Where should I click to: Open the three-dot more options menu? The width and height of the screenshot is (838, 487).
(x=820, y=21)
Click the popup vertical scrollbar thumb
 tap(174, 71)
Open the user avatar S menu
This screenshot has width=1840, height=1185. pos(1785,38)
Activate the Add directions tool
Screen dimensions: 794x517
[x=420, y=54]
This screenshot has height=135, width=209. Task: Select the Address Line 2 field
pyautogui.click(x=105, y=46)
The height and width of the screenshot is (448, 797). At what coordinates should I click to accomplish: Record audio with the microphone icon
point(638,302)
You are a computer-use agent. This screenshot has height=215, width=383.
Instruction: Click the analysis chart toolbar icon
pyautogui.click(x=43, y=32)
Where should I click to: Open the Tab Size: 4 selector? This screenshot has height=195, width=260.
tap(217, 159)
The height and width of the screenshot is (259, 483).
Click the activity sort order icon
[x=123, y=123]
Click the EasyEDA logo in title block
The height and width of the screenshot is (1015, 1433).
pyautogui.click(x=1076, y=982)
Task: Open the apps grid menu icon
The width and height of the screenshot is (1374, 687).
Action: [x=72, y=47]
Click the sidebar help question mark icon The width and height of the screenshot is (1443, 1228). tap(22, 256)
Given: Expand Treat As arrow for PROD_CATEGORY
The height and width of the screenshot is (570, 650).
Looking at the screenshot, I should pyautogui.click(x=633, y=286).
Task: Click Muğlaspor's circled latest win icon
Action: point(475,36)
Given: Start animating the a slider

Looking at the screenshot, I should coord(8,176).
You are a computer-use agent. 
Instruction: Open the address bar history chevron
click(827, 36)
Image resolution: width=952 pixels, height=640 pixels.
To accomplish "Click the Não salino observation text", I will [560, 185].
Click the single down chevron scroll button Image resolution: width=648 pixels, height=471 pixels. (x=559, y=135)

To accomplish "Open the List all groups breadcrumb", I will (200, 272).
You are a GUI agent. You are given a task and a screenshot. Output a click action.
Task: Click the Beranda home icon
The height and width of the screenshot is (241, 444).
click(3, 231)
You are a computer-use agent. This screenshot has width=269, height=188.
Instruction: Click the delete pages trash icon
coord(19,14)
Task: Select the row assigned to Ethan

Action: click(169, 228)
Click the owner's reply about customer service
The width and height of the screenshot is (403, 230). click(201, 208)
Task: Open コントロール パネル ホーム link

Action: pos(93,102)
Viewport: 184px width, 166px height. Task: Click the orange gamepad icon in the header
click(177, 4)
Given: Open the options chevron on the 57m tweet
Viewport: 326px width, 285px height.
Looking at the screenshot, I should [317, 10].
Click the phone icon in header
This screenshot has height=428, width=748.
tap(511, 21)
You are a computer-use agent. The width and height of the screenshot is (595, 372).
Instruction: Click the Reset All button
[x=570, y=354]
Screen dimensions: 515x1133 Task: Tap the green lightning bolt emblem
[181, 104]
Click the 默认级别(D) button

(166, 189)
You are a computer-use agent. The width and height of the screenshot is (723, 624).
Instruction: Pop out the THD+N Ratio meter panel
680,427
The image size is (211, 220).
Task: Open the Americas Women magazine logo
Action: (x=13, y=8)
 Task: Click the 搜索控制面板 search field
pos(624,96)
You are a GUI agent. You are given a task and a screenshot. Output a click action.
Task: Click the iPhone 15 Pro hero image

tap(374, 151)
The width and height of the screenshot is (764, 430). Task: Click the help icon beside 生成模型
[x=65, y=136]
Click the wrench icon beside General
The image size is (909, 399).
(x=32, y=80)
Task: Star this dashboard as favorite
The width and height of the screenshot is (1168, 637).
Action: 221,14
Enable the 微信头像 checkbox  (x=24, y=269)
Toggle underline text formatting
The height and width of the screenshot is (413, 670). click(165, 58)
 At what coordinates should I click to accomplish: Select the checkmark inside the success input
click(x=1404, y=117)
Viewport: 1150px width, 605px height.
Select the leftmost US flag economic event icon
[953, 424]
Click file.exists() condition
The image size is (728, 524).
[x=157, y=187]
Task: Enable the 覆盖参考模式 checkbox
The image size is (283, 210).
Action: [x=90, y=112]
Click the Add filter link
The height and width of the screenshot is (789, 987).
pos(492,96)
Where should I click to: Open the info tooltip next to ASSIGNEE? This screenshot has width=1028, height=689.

(WHAT YOU SHOULD DO) Repeat exactly the lines of the listing above, from the one with "Click the popup vertical scrollbar thumb" down to the one with "Given: Expand Treat"; both of those lines belong in the range.

(TASK RESULT)
Click the popup vertical scrollbar thumb
 tap(174, 71)
Open the user avatar S menu
This screenshot has width=1840, height=1185. pos(1785,38)
Activate the Add directions tool
Screen dimensions: 794x517
[x=420, y=54]
This screenshot has height=135, width=209. Task: Select the Address Line 2 field
pyautogui.click(x=105, y=46)
The height and width of the screenshot is (448, 797). At what coordinates should I click to accomplish: Record audio with the microphone icon
point(638,302)
You are a computer-use agent. This screenshot has height=215, width=383.
Instruction: Click the analysis chart toolbar icon
pyautogui.click(x=43, y=32)
Where should I click to: Open the Tab Size: 4 selector? This screenshot has height=195, width=260.
tap(217, 159)
The height and width of the screenshot is (259, 483).
Click the activity sort order icon
[x=123, y=123]
Click the EasyEDA logo in title block
The height and width of the screenshot is (1015, 1433).
pyautogui.click(x=1076, y=982)
Task: Open the apps grid menu icon
The width and height of the screenshot is (1374, 687).
Action: [x=72, y=47]
Click the sidebar help question mark icon The width and height of the screenshot is (1443, 1228). tap(22, 256)
Given: Expand Treat As arrow for PROD_CATEGORY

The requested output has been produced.